Голос его звучал таким неподдельным отчаянием, что присутствующие невольно затрепетали, точно опасность была уже близка.
— Мы и без того зорко стережем все окрест и крепостные стены чиним, — сказал Замойский. — Днем мы можем пускать богомольцев на службу; но надо соблюдать осторожность хотя бы по той причине, что король Карл уехал, а Виттенберг, сдается, железной рукой правит в Кракове и духовных преследует не меньше, чем светских.
— Не верю я, что шведы могут напасть на монастырь, но осторожность не помешает, — заметил Петр Чарнецкий.
— А я пошлю к Вжещовичу монахов, — сказал ксендз Кордецкий, — и велю спросить его, ужели королевская охранная грамота не имеет больше никакой цены.

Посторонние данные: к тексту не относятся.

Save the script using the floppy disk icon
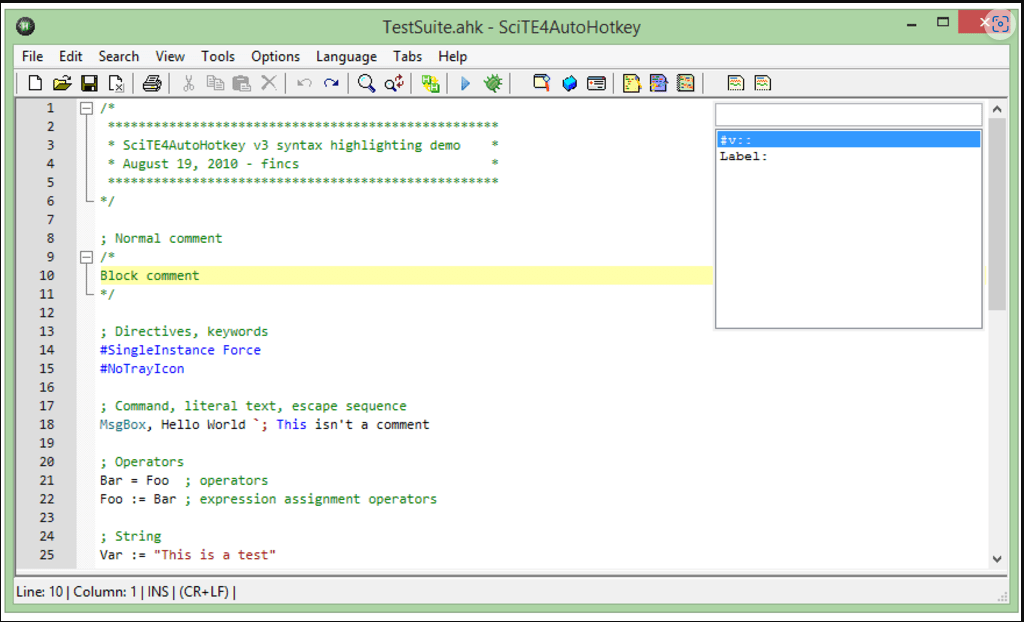click(89, 83)
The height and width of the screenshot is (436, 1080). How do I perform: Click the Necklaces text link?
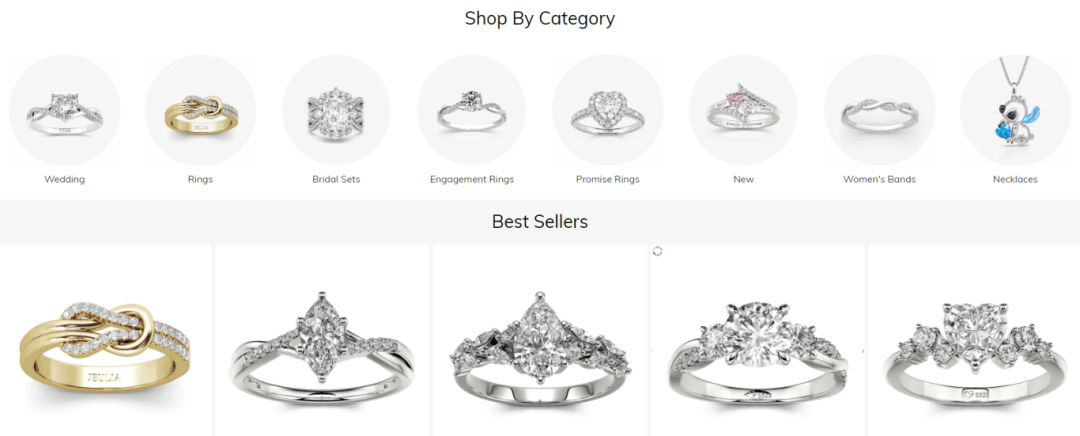[x=1015, y=179]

Кмициц вздохнул с облегчением.
— Слава богу! Слава богу! — воскликнул он.
— Да вознаградит тебя бог за доброе твое намерение! — сказал ему ксендз Кордецкий. — Коль справедливо ты нас предостерег, памятна будет заслуга твоя перед богородицей и отчизной; но не дивись, что мы встретили твои слова с недоверием. Не единожды пугали нас тут: одни — из ненависти к нашей вере, дабы не дать люду покланяться пресвятой богородице; другие — из алчности, дабы получить выгоду; третьи — из одного честолюбия, дабы, принеся весть, возвыситься в глазах людей; были, может статься, и такие, которых просто обманул враг, как мы вот и о тебе подумали. Ополчился сатана на сию обитель, все старания прилагает, чтобы помешать службе божией, не допустить к нам верующих, ибо ничто не повергает силы ада в такое отчаяние, как зрелище поклонения той, что сокрушила главу змия. А теперь пора к вечерне. Будем молить пресвятую деву о милости, под ее покров себя предадим, и пусть каждый спокойно отойдет ко сну, ибо где же еще быть спокойствию и безопасности, как не под ее крылом?
И все разошлись.
Когда кончилась вечерня, сам ксендз Кордецкий пригласил в исповедальню пана Анджея и долго его исповедовал в пустом костеле, после чего до полуночи ниц лежал пан Анджей у закрытых врат придела.
В полночь вернулся он в келью, разбудил Сороку и велел перед сном бичевать себя так, что окровавились у него спина и плечи.